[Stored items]
.....
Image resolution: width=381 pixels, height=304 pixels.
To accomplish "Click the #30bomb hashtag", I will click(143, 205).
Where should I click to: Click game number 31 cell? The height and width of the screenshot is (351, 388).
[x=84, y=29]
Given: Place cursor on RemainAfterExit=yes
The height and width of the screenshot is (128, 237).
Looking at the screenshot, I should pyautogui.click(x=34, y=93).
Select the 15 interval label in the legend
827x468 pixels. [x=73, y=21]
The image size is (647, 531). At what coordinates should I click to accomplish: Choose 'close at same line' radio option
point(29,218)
.....
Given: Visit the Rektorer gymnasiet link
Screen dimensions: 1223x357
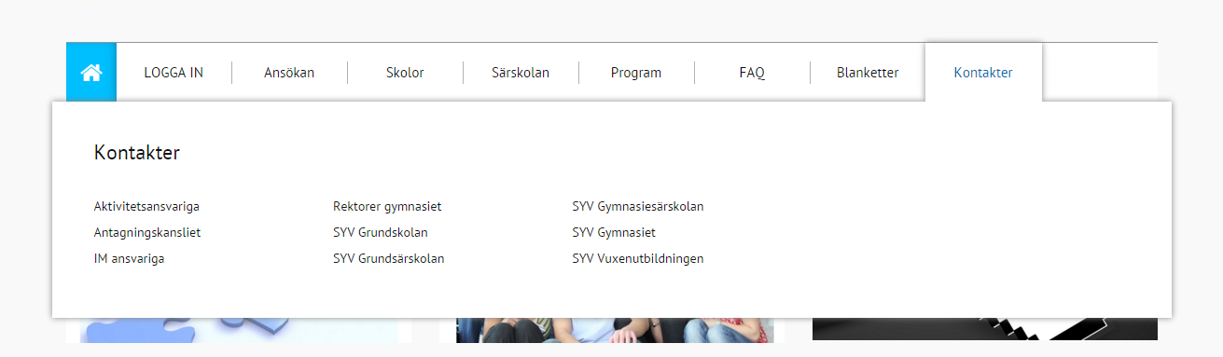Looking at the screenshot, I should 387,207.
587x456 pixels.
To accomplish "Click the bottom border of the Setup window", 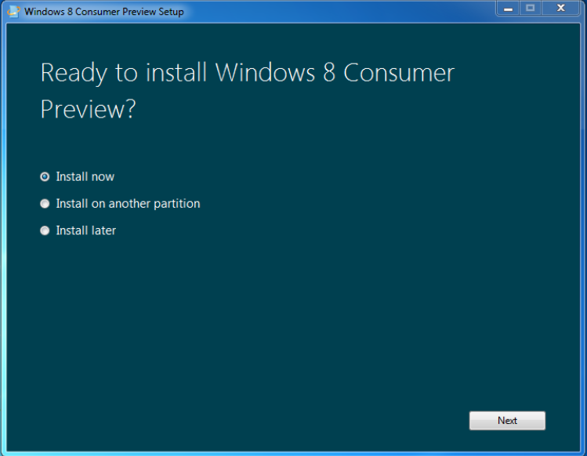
.....
**Problem:** Set the pictures aside and reproduce exactly the lines above, from the line holding "Given: Visit the Rektorer gymnasiet link" through the line holding "the bottom border", both included, with nothing else.

**Answer box:**
Given: Visit the Rektorer gymnasiet link
Screen dimensions: 1223x357
Looking at the screenshot, I should 387,207.
587x456 pixels.
To accomplish "Click the bottom border of the Setup window", 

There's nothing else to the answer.